Resistance Is Futile?

by Tom Bozzo

I'd had a brief exchange with Xtin of the brilliant Xtinpore over the merits of divulging the contents of one's e-mail to the Googlenet by using Gmail, where the quid pro quo is that Google's incipient artificial hive mind scans your e-mail and presents supposedly targeted advertisements. So what are the capabilities of Google's formidable computing cluster? I suggested it might be a fun blog feature to take a look at just what ads are being served up by Gmail.

To Xtin's credit, she did not actually say this was a good idea. But she has added a Question Hour post of her own, and I can't resist awarding a "Sorry I Wasted Your Time, Dude" prize. So here goes. Most of these are based on blog comments that get echoed to my Gmail account.
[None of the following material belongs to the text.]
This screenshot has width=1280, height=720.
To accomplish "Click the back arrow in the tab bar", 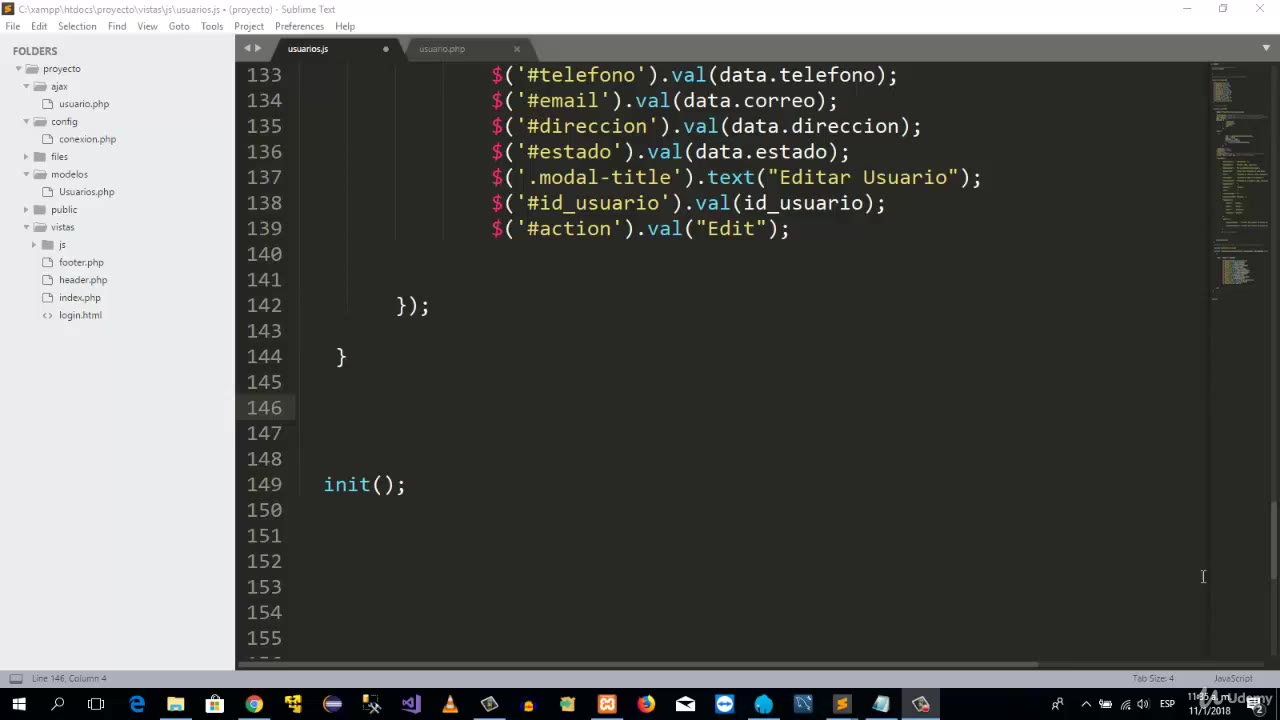I will coord(246,48).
1. First, from "pose," proprietress of You Go Now:
I've never been able to stop in [at the iPod store on the west side of Madison] because they have really odd hours that don't allow us 9-5'ers to get there.
That gives four links promising assistance with elite university (Ivy League and Stanford) admissions. Like I'd be caught dead in one of those dumps. (Note, if you're an Ivy League administrator offering a named chair with tenure (*), JK!)

2. Elsewhere in that comments thread, I offered:
Daddy wants a MacBook Pro.
Hey, "free iBook G4!" Spam spam spam spam spamity-spam! And I said I want a MacBook Pro, goddammit!

3. Meanwhile, in response to Kim's post on how not to draw readers into your paper — and bad as Kim's example was, she obviously doesn't read the Journal of Econometrics — slumming-at-Harvard Jeremy writes:
I missed the first entendre.
This yielded truly bizarre results: a site for tracking one's menstrual cycle, another offering suggestions for dealing with a daughter's first period. While I expect that Julia will seem to have covered the next 11 or 12 years in what will seem to be a blink after the fact, this is not well targeted to say the least. I also wonder how such ads would play in the chastity-pledging belt.

4. Announcing his nuclear demolition insult of NASA Administrator Michael Griffin, Corndog posted:
Because you asked so nicely and because Griffin pisses me off so much, I came up with a special edition insult over at my place.
Almost nada. The sole link offers me "Free Marginal Utility info from the experts at the Finance Encyclopedia." Thanks a lot.

5. In response to news of the end of Julia's overnight feeding wake-ups, Tina (late of Pub Sociology, RIP) says:
Another oddity: "I Make More in a Day [link omitted] Than most people make in a month. And I can teach you how to do it." What is the borg thinking? Opera tickets aren't *that* expensive.

6. As part of an exchange cementing a permanent blog-exchange treaty, Drek wrote:
I've returned to the DrekCave and will probably resume blogging pretty soon.
The first link offers free space for my blog at Blogger. Fancy that. Score one for relevance, but +10 million for the "Sorry I wasted your time, dude" award.

7. Last but not least, in response to one of the posts on the Archmere controversy (which made it to ABC's Nightline earlier in the week, adding electronic media insult to the W$J's previous injury), "Ernie Chambers" notes:
The WSJ article pointed out that Ma and Pa Capano actually raised four criminals -- the murderer, the two accessories to murder (one of whom, Louis Jr., was also arrested years later for bribing a public official), and a son arrested for rape and subsequently convicted of lesser related charges.
Not a single sponsored link there, not even "Watch 'The Sopranos.'" Guess there's no commercialization of outright criminality. Archmere administration, take note. Please.


(*) An irony of my present situation is that to replace my income with an academic job, I'd need to make full professor-of-economics money, but since my publication record befits a non-academic consultant, it's unlikely that a university that could afford me would have me.